Feminist Business Ethics , emerging in 1994, brought care ethics into the conversation. Feminist theorists criticized Stakeholder Theory for retaining “masculinist” assumptions—contractual relationships, rational self-interest, and a focus on rights rather than relationships. They proposed that ethical business should be grounded in care, empathy, and attention to concrete relationships. This framework did not replace Stakeholder Theory but pushed it to recognize emotional and relational dimensions that contract-based models overlooked.

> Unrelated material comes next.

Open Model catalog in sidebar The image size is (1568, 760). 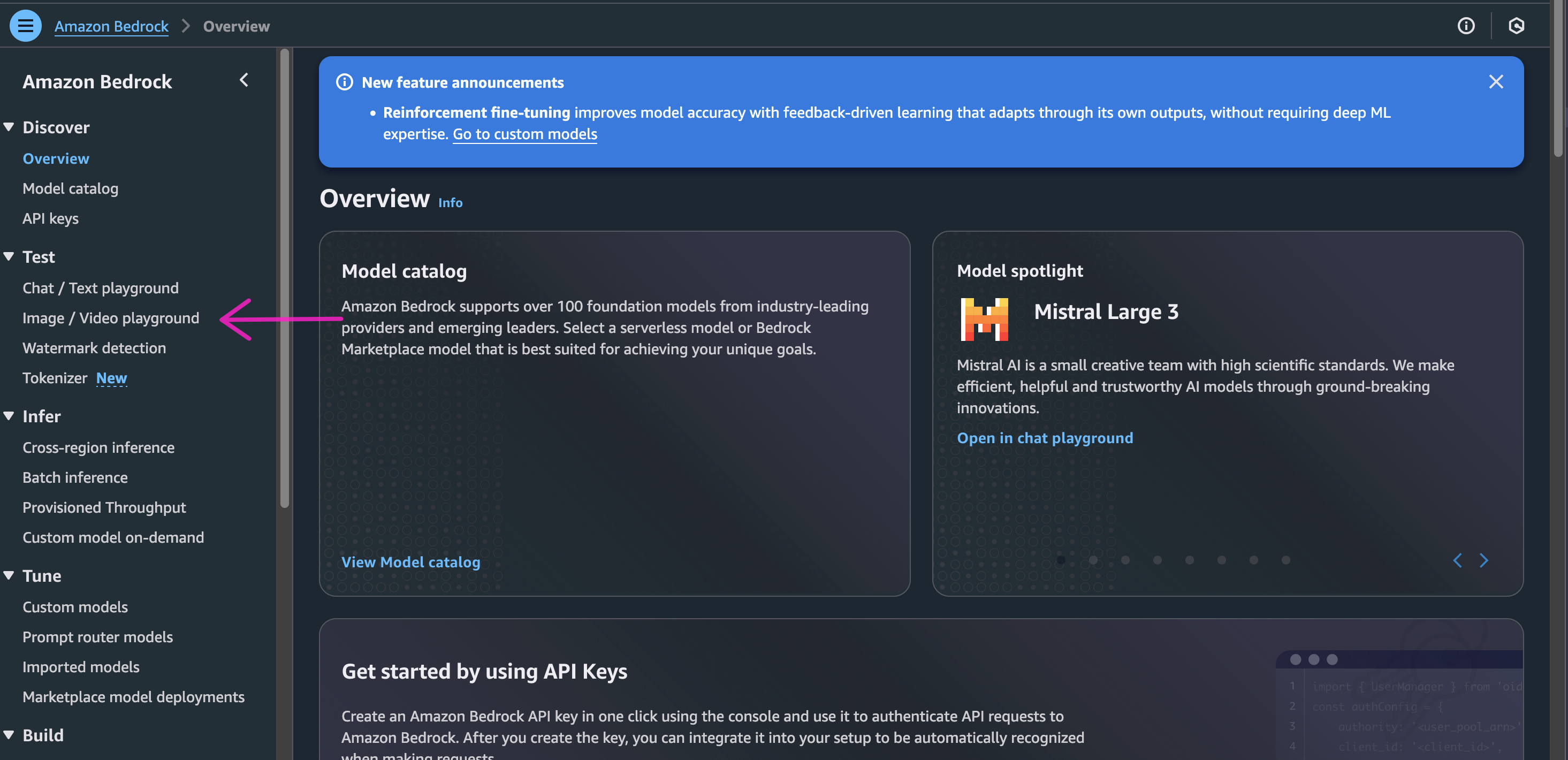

Also in 1994, Thomas Donaldson and Thomas Dunfee introduced Integrative Social Contracts Theory (ISCT) to address a persistent problem: how can business ethics be both universal and sensitive to local norms? ISCT proposed a two-level contract. At the macro level, “hypernorms” represent universal moral principles (e.g., prohibitions on murder, slavery). At the micro level, “authentic norms” emerge from local communities and are binding unless they violate a hypernorm. This framework bridged the universalism of deontology and the relativism of cultural context, giving multinational corporations a tool for navigating cross-cultural ethical conflicts.

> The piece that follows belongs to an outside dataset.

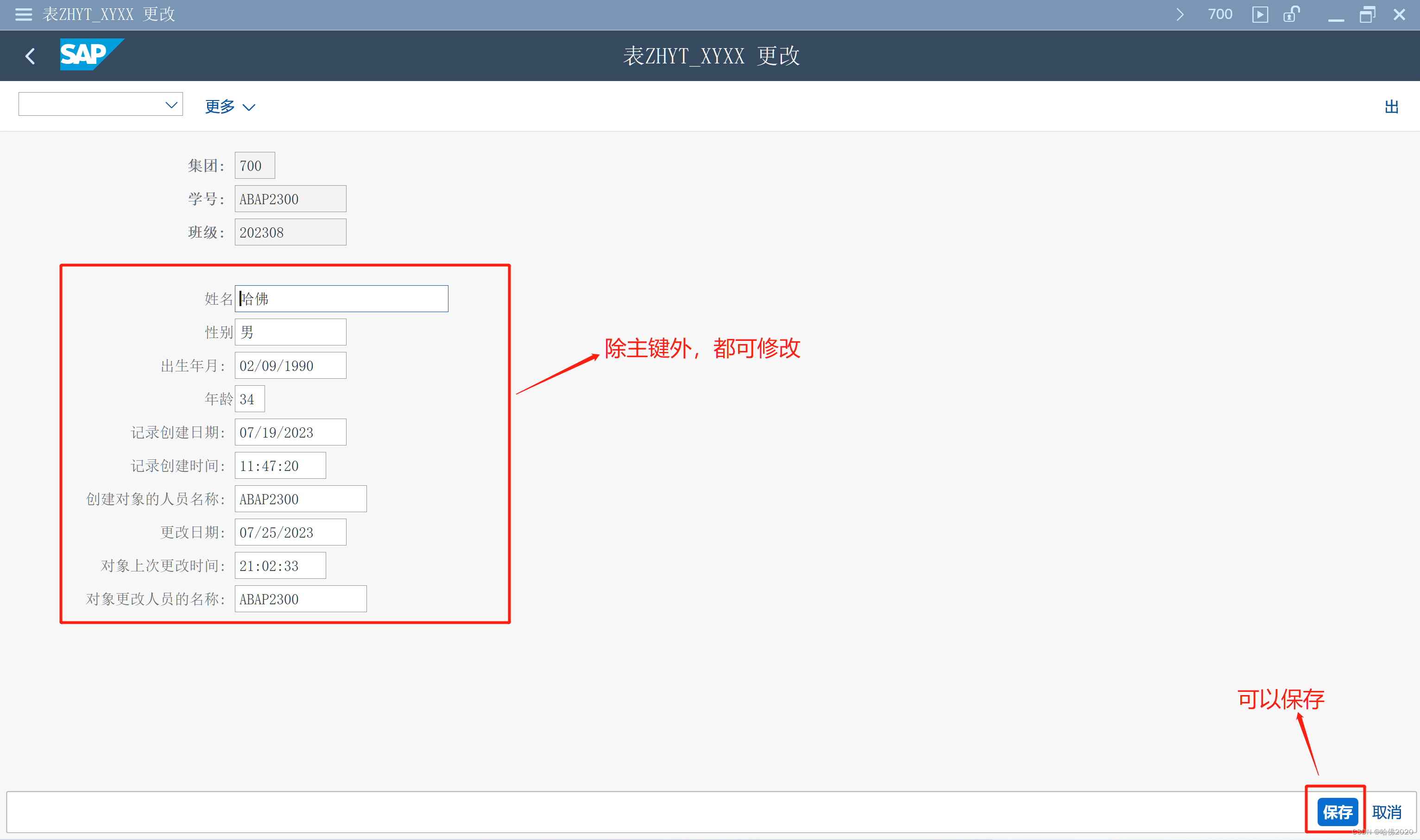Open the hamburger menu in title bar
1420x840 pixels.
point(23,14)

All the frameworks so far were normative: they prescribed what businesses should do. Behavioral Business Ethics , which gained momentum around 2006, shifted the question to what people actually do. Drawing on psychology and organizational behavior, this framework studies how cognitive biases, social pressures, and situational factors lead even well-intentioned people to act unethically. Concepts like ethical fading (when the moral dimension of a decision disappears from awareness) and moral disengagement (rationalizing harmful actions) challenged the assumption that ethical failure is simply a matter of bad character or ignorance of principles. Behavioral Ethics does not replace normative frameworks; it shows why good intentions and clear rules are often insufficient. It has become the dominant empirical approach in business ethics research.

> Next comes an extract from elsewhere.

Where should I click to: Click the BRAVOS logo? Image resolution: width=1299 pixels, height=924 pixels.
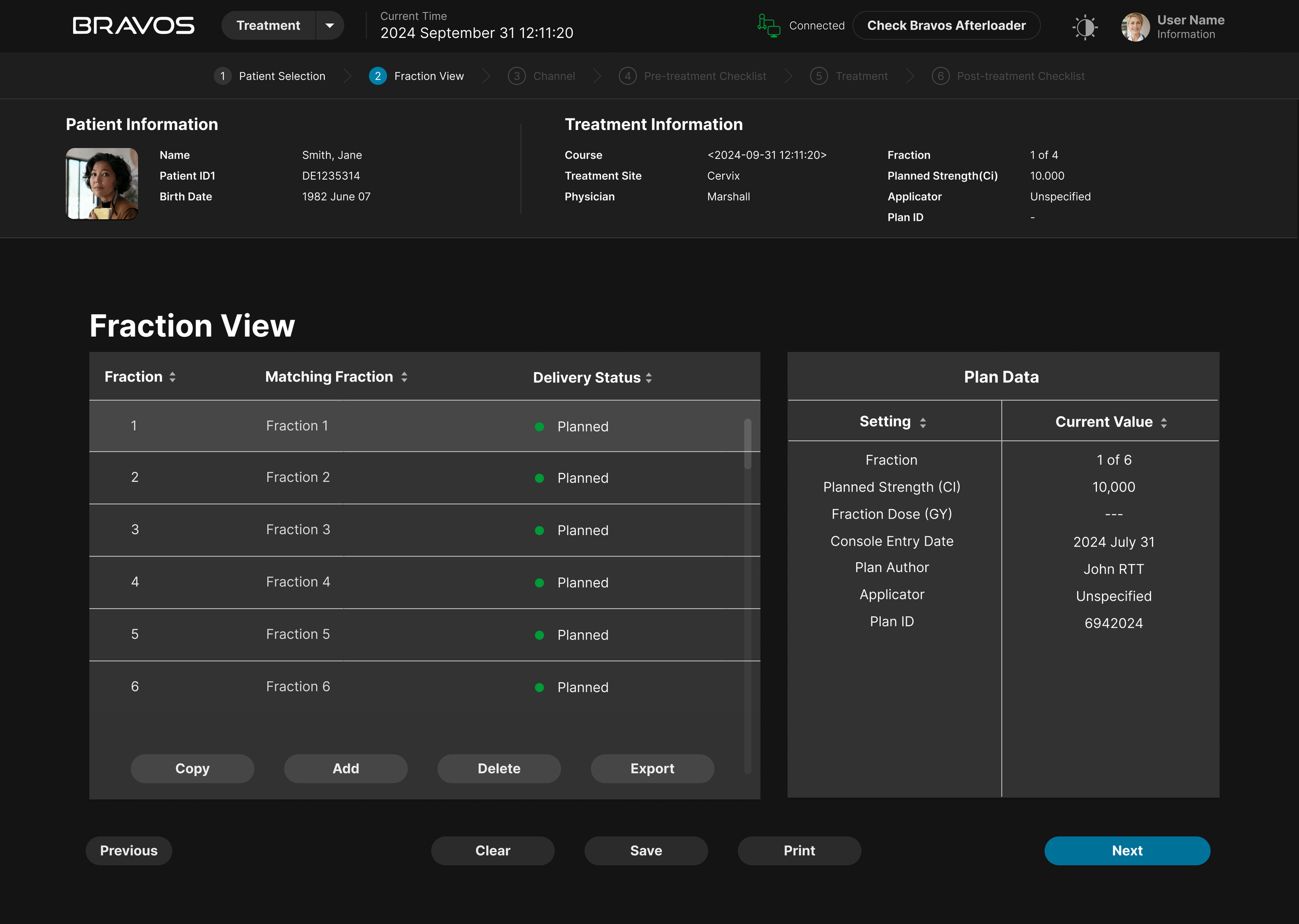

Today, business ethics is a pluralistic field with no single dominant framework. Stakeholder Theory remains the most influential normative framework in both scholarship and corporate practice, especially in the form of stakeholder capitalism. CSR continues as a practical label for corporate social initiatives, though it has largely absorbed stakeholder language. Shareholder Primacy still has defenders, particularly in finance and law, but it has been weakened by the rise of ESG investing and benefit corporations. Deontological and Utilitarian frameworks provide the philosophical backbone for many applied debates, but they are rarely used in isolation. Virtue Ethics and Feminist Ethics have smaller but active followings, especially in leadership and organizational culture research. Critical Business Ethics persists as a minority voice that questions the field’s assumptions. ISCT is widely taught in global business ethics courses. Behavioral Business Ethics dominates empirical research and increasingly informs compliance programs.
Three major fault lines structure the field today. First, the shareholder-versus-stakeholder debate remains unresolved: should firms prioritize owners or balance multiple interests? Second, the universalist-versus-contextualist debate asks whether ethical principles apply everywhere or depend on local culture—ISCT offers a middle ground, but critics say hypernorms are too vague. Third, the normative-versus-empirical divide separates prescriptive frameworks from descriptive behavioral research. Most scholars agree that businesses have responsibilities beyond profit, but they disagree sharply on the scope, justification, and practical implementation of those responsibilities. The field’s strength lies in this ongoing conversation, where each framework challenges and refines the others.